Work instructions: Everything from the line containing "Christmas Islands (51, 388)" through the last line of the records must be returned verbatim, and nothing outside that range.

Material for the task:
******************************

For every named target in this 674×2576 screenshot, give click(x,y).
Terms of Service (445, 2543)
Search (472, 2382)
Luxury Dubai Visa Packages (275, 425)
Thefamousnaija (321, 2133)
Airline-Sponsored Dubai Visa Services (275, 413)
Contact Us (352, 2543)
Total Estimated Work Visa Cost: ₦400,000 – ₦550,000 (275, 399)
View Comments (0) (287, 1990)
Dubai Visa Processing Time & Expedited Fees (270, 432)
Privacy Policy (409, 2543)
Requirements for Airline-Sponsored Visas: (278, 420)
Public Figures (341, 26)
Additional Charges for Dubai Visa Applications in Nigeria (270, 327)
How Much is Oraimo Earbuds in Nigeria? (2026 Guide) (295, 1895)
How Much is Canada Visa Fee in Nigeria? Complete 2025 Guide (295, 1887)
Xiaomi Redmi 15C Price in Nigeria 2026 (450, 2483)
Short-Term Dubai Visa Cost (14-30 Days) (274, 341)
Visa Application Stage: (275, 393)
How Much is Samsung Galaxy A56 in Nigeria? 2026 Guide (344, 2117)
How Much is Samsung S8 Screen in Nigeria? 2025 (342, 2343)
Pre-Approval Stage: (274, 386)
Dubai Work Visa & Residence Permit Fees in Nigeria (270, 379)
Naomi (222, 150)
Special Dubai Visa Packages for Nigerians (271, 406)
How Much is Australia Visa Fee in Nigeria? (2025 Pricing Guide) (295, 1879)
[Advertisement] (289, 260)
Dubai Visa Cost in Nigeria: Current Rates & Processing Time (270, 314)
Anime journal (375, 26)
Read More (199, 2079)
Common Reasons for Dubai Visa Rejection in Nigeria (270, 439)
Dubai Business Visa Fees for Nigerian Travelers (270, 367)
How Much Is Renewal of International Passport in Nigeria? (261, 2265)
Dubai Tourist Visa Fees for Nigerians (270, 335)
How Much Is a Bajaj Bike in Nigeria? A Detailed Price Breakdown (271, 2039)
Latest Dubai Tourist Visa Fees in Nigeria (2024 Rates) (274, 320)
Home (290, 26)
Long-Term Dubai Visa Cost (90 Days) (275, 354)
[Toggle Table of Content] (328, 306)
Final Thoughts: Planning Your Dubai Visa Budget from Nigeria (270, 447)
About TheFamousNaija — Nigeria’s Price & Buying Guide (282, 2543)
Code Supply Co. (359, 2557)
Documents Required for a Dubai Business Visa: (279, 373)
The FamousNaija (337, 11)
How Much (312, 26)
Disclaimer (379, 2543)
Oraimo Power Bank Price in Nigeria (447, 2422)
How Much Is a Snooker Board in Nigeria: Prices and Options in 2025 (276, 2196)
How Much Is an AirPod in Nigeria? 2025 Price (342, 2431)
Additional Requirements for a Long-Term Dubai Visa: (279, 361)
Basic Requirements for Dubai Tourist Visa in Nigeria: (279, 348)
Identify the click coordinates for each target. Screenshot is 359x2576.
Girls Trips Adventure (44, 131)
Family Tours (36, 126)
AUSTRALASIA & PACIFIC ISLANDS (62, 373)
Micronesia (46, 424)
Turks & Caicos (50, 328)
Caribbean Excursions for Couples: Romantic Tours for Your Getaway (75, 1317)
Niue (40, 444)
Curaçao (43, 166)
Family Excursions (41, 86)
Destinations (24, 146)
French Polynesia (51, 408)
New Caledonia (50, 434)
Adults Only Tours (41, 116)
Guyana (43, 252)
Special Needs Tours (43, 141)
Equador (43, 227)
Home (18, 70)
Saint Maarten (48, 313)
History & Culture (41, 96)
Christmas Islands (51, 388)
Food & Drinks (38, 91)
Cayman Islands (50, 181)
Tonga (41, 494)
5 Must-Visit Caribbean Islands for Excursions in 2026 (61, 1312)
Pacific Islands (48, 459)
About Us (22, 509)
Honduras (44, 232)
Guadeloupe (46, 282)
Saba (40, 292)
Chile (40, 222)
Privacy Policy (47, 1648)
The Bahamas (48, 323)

******************************

Answer to the exercise:
Christmas Islands (51, 388)
Food & Drinks (38, 91)
Cayman Islands (50, 181)
Tonga (41, 494)
5 Must-Visit Caribbean Islands for Excursions in 2026 (61, 1312)
Pacific Islands (48, 459)
About Us (22, 509)
Honduras (44, 232)
Guadeloupe (46, 282)
Saba (40, 292)
Chile (40, 222)
Privacy Policy (47, 1648)
The Bahamas (48, 323)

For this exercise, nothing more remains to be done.